* [Task statement] From the entries below, output the line with "Task: Collapse the vray_01 VRayMtl node" and each following line up to and including the line with "Task: Open the Bookmarks menu", exactly as written.

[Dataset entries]
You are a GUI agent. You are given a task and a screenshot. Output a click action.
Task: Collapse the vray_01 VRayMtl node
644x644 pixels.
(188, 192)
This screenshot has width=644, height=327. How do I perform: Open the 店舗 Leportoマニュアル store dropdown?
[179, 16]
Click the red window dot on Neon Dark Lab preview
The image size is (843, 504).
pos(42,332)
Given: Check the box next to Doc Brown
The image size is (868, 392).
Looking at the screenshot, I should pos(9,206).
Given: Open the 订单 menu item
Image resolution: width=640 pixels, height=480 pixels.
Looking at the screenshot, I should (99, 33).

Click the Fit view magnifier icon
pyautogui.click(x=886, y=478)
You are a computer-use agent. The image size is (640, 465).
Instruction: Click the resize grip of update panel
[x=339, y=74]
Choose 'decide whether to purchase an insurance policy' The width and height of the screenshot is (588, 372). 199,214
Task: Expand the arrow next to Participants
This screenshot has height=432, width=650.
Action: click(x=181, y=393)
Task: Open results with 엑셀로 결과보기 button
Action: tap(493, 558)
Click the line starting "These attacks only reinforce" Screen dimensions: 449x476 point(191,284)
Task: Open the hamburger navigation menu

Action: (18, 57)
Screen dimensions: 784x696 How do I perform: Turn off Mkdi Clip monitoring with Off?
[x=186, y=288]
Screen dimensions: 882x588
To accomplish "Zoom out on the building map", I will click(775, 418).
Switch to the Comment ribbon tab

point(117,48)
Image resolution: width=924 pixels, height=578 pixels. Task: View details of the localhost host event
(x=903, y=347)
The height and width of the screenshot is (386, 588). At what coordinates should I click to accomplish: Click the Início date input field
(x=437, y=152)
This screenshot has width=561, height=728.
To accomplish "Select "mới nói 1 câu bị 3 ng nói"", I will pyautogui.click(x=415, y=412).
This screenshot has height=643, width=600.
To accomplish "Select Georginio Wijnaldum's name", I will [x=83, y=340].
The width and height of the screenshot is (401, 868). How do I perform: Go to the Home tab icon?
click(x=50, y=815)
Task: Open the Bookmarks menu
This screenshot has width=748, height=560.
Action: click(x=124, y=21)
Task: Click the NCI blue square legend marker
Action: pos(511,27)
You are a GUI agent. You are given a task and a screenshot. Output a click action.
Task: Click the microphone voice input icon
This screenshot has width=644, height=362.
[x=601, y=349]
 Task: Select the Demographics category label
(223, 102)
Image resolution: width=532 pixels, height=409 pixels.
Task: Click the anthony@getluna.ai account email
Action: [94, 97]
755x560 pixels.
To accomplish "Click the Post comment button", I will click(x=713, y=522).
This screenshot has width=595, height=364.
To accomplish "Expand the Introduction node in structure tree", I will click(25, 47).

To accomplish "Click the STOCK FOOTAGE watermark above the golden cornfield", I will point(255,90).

* [Output below]
Task: Collapse the vray_01 VRayMtl node
644x644 pixels.
(188, 192)
This screenshot has width=644, height=327. How do I perform: Open the 店舗 Leportoマニュアル store dropdown?
[179, 16]
Click the red window dot on Neon Dark Lab preview
The image size is (843, 504).
pos(42,332)
Given: Check the box next to Doc Brown
The image size is (868, 392).
Looking at the screenshot, I should pos(9,206).
Given: Open the 订单 menu item
Image resolution: width=640 pixels, height=480 pixels.
Looking at the screenshot, I should (99, 33).

Click the Fit view magnifier icon
pyautogui.click(x=886, y=478)
You are a computer-use agent. The image size is (640, 465).
Instruction: Click the resize grip of update panel
[x=339, y=74]
Choose 'decide whether to purchase an insurance policy' The width and height of the screenshot is (588, 372). 199,214
Task: Expand the arrow next to Participants
This screenshot has height=432, width=650.
Action: click(x=181, y=393)
Task: Open results with 엑셀로 결과보기 button
Action: tap(493, 558)
Click the line starting "These attacks only reinforce" Screen dimensions: 449x476 point(191,284)
Task: Open the hamburger navigation menu

Action: (18, 57)
Screen dimensions: 784x696 How do I perform: Turn off Mkdi Clip monitoring with Off?
[x=186, y=288]
Screen dimensions: 882x588
To accomplish "Zoom out on the building map", I will click(775, 418).
Switch to the Comment ribbon tab

point(117,48)
Image resolution: width=924 pixels, height=578 pixels. Task: View details of the localhost host event
(x=903, y=347)
The height and width of the screenshot is (386, 588). At what coordinates should I click to accomplish: Click the Início date input field
(x=437, y=152)
This screenshot has width=561, height=728.
To accomplish "Select "mới nói 1 câu bị 3 ng nói"", I will pyautogui.click(x=415, y=412).
This screenshot has height=643, width=600.
To accomplish "Select Georginio Wijnaldum's name", I will [x=83, y=340].
The width and height of the screenshot is (401, 868). How do I perform: Go to the Home tab icon?
click(x=50, y=815)
Task: Open the Bookmarks menu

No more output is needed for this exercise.